**EXERCISE DIRECTIONS**
What is the number of lines in these records with "click" in them? Answer with that number only.
** INPUT DATA follows **
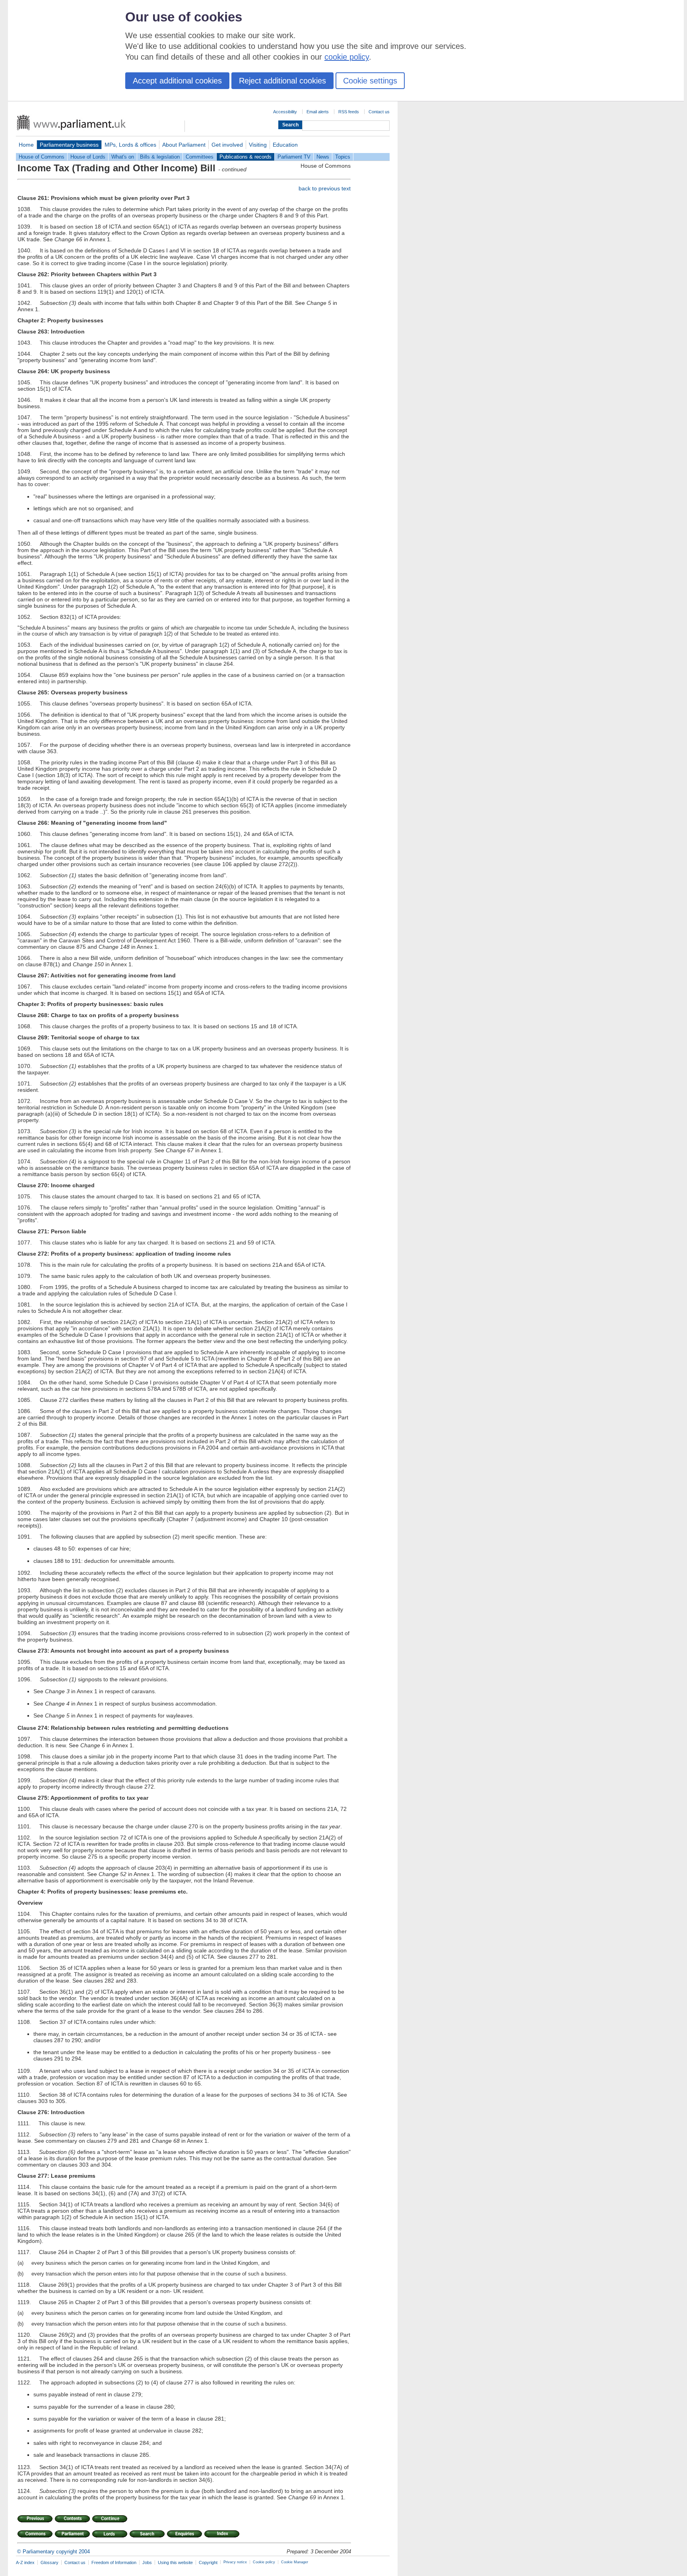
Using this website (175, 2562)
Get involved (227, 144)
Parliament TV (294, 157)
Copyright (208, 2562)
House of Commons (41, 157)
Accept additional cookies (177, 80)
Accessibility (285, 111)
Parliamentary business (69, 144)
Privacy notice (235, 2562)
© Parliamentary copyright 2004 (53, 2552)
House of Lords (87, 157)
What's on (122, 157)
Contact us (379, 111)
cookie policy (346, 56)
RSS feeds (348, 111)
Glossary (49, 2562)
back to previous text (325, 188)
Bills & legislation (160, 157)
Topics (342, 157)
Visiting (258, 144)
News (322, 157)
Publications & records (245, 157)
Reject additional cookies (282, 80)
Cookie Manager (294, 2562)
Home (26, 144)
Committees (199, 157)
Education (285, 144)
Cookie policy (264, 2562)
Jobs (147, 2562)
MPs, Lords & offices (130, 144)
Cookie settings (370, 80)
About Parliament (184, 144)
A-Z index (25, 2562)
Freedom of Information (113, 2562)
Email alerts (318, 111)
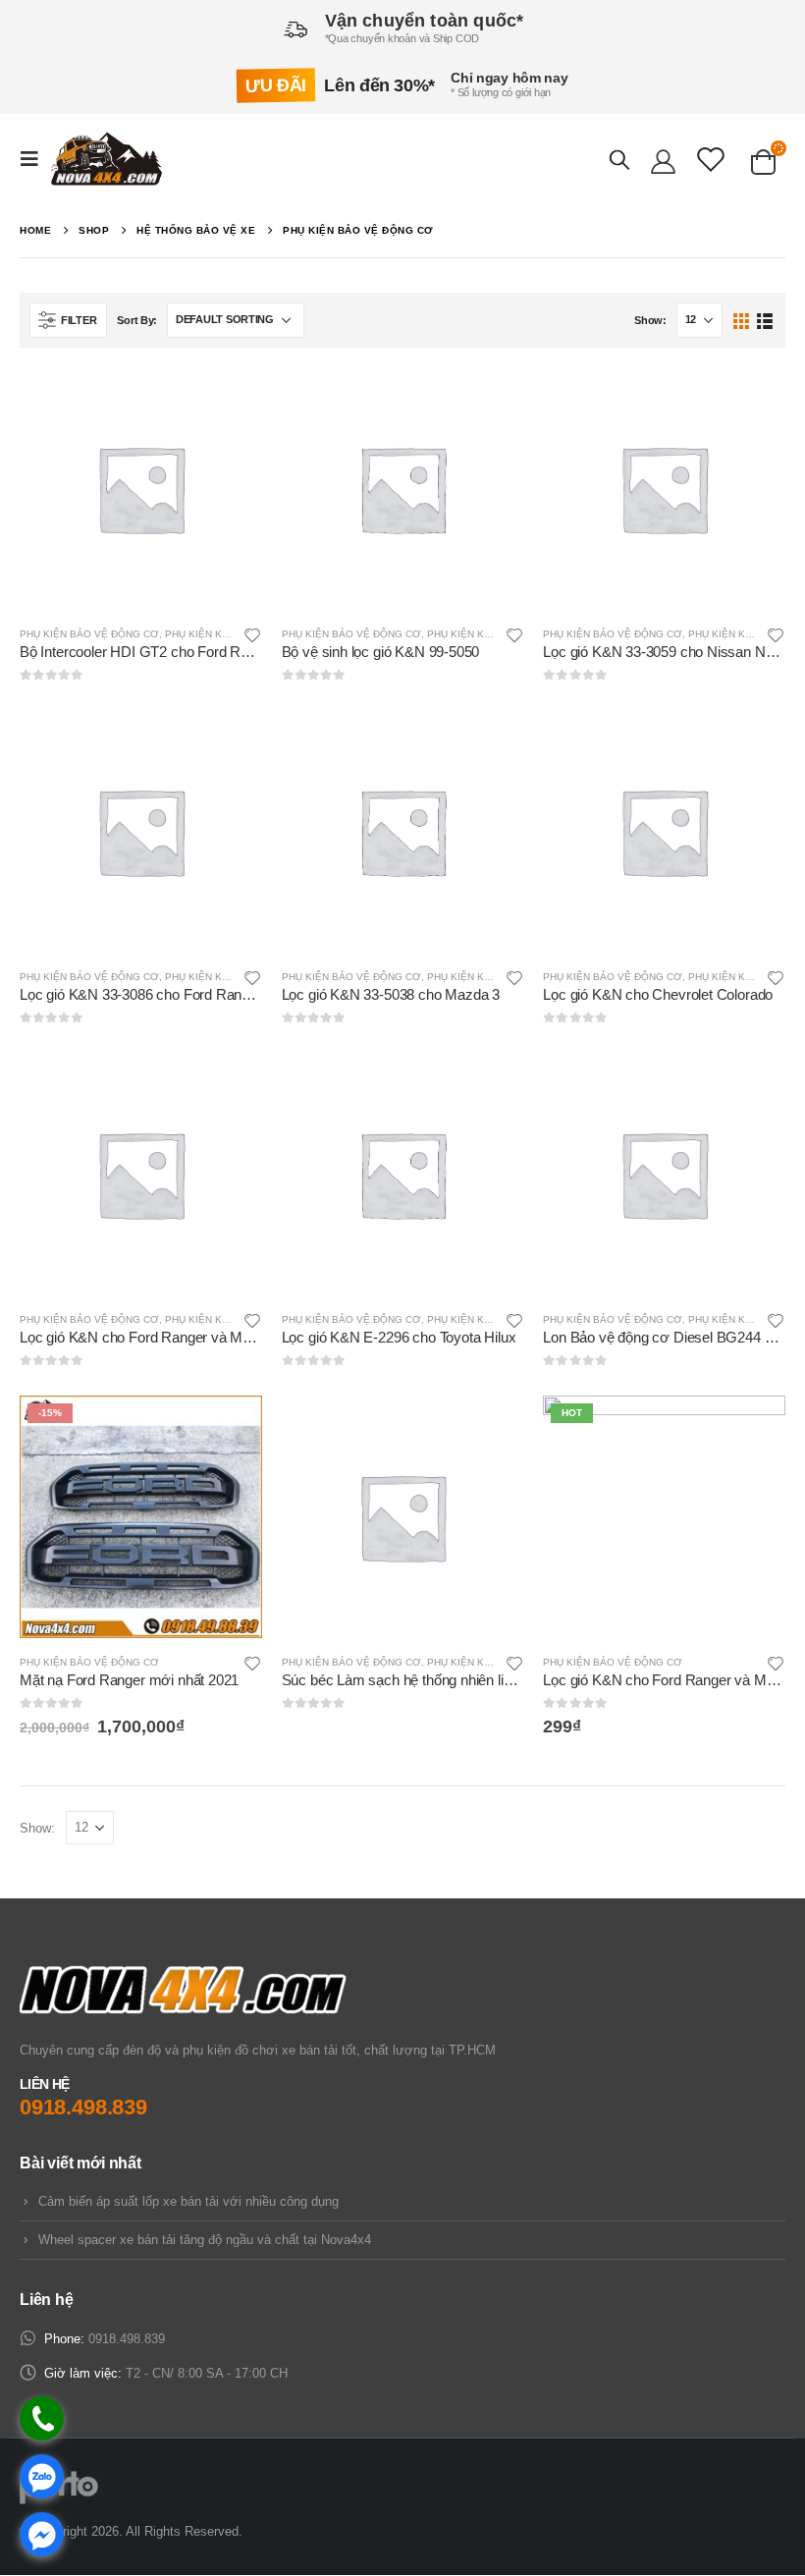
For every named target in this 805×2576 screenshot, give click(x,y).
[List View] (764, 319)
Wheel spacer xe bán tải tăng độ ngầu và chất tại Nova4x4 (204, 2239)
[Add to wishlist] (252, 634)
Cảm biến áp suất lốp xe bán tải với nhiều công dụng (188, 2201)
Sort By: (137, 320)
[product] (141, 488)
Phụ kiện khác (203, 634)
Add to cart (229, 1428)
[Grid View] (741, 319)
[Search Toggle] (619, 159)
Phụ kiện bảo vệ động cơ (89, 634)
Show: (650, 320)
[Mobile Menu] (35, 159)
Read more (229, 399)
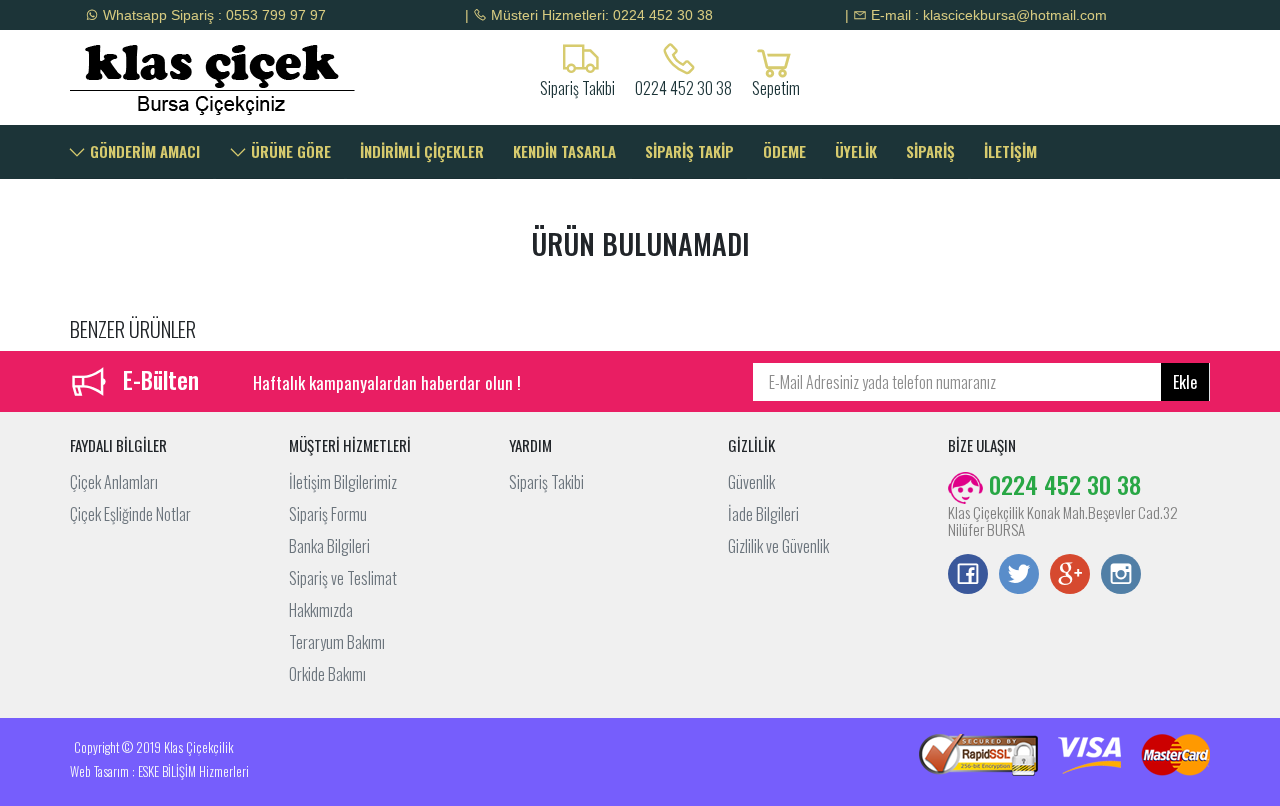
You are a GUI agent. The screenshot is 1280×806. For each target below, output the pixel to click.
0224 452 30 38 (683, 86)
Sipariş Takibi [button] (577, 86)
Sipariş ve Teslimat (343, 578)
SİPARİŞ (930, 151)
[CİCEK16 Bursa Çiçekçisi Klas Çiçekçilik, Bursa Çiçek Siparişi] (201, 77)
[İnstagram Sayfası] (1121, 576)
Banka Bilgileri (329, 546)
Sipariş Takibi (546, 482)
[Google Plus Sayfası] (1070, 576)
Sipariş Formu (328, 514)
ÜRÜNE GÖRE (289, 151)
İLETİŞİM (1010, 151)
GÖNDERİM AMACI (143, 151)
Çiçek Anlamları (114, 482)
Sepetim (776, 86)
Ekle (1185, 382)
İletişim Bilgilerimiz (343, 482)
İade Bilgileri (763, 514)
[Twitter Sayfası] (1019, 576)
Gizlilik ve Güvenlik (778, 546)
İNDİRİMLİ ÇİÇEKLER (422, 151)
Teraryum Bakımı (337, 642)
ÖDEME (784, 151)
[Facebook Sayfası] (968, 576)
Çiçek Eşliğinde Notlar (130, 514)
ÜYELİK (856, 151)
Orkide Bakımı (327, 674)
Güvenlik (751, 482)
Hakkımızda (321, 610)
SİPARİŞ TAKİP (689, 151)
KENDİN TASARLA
** End of INPUT DATA **
**WRITTEN ANSWER**
2